Exercise goal: The answer is the set of lines that include "will", copied from the data below.
== Excerpted data ==
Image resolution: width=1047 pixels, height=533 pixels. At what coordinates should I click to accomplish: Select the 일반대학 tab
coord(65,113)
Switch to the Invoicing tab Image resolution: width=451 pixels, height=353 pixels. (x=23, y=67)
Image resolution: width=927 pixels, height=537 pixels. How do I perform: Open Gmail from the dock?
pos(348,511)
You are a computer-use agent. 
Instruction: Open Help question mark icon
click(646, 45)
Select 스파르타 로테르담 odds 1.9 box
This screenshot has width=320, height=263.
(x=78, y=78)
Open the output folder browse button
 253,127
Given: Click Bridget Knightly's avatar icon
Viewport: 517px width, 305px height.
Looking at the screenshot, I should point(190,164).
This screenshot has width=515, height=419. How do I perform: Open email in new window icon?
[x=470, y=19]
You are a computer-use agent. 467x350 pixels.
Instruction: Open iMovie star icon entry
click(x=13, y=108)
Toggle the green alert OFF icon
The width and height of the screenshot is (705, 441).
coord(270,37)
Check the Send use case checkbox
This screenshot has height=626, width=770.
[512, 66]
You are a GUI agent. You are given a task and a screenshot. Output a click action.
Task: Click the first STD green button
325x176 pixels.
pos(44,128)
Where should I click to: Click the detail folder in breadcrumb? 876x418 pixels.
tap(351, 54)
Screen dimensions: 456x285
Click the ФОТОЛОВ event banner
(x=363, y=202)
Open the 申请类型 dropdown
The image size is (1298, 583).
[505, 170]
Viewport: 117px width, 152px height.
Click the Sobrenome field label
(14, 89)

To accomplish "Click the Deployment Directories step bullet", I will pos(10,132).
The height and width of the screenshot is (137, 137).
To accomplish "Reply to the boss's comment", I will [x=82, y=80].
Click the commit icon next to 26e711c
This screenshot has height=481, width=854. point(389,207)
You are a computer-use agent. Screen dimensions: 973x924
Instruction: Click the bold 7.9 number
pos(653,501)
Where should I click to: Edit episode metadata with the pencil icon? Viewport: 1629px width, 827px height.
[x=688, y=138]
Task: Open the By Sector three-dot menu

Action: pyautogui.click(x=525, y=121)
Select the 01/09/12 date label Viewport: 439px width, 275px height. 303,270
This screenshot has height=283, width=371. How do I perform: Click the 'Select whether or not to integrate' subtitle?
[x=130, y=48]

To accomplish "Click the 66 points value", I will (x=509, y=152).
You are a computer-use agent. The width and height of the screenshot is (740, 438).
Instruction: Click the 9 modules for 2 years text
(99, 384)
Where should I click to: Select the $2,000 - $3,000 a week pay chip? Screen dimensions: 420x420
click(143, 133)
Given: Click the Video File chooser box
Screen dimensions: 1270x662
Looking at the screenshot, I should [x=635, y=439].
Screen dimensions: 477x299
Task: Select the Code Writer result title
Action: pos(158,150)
===
Task answer:
To accomplish "Click the Deployment Directories step bullet", I will pos(10,132).
To accomplish "Reply to the boss's comment", I will [x=82, y=80].
To accomplish "Click the 66 points value", I will (x=509, y=152).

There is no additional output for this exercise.